Clay : Tanah yang lempung.

Cycle Time : Waktu edaran yang diperlukan oleh suatu unit untuk melakukan satu siklus atau perputaran waktu kerja.

Cleaning Coal : Kegiatan yang dilakukan untuk membersihkan pada permukaan lapisan batubara dari material overburden, sisipan, dirty coal, fines coal dan material lain non batubara.

Coal Getting : Proses pengambilan batubara yang siap untuk di muat.

Crusher : Sebuah mesin penghancur batubara sehingga menjadi butir-butiran kecil sesuai dengan permintaan dari pasaran.

Clinometer : Sebuah alat untuk mengukur suatu sudut dari titik atau hasil dari pembentukan slope.

Crest : Kepala dari slope atau bagian atas dari slope.

Crest Toe : Pertemuan antara bagian kepala dan bagian kaki slope.

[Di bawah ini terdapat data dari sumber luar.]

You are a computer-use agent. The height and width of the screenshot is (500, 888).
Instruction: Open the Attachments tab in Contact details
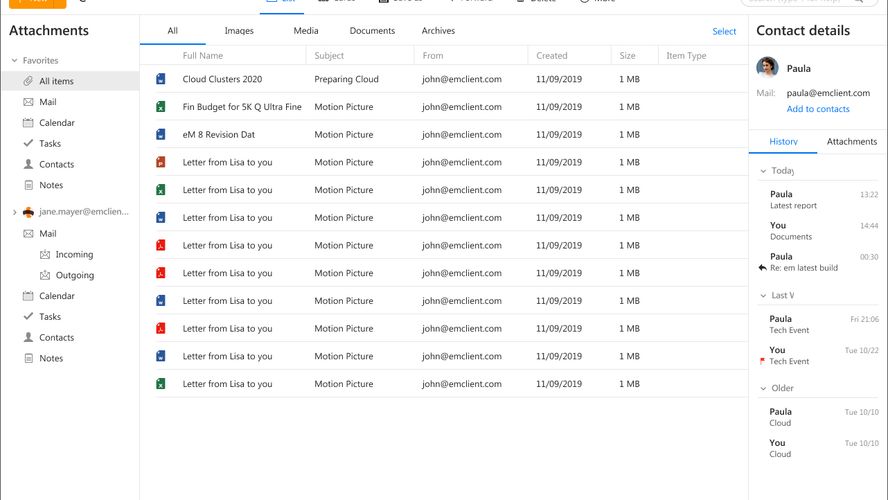[852, 142]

Cannibal Component : Proses pemindahan component dari satu equipment ke equipment lainnya dengan tujuan untuk menekan suatu angka break down pada satu equipment.

Check/Time Sheet : Sebuah lembaran Form yang berisi sebuah daftar komponen yang harus di cek.

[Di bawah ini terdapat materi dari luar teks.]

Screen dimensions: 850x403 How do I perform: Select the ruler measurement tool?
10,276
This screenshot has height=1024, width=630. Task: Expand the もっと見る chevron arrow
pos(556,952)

Clean Up Lokasi Drilling : Suatu kegiatan untuk meratakan dan juga membersihkan (biasanya oleh light dozer) lokasi drilling sehingga suatu unit dapat melakukan aktivitas pemboran.

Clearing : Suatu kegiatan pembersihan pada permukaan tanah dengan cara membersihkan tumbuhan atau bangunan-bangunan sebagai langkah awal sebelum melakukan pengupasan lapisan penutup batubara.

Coal Isopach : Isopach batubara yaitu garis-garis yang dapat menghubungkan antar titik-titik yang mempunyai ketebalan lapisan batubara yang sama.

Coal Measures : Yaitu sebuah lapisan batubara yang sangat luas yang mengandung satu atau lebih lapisan batubara.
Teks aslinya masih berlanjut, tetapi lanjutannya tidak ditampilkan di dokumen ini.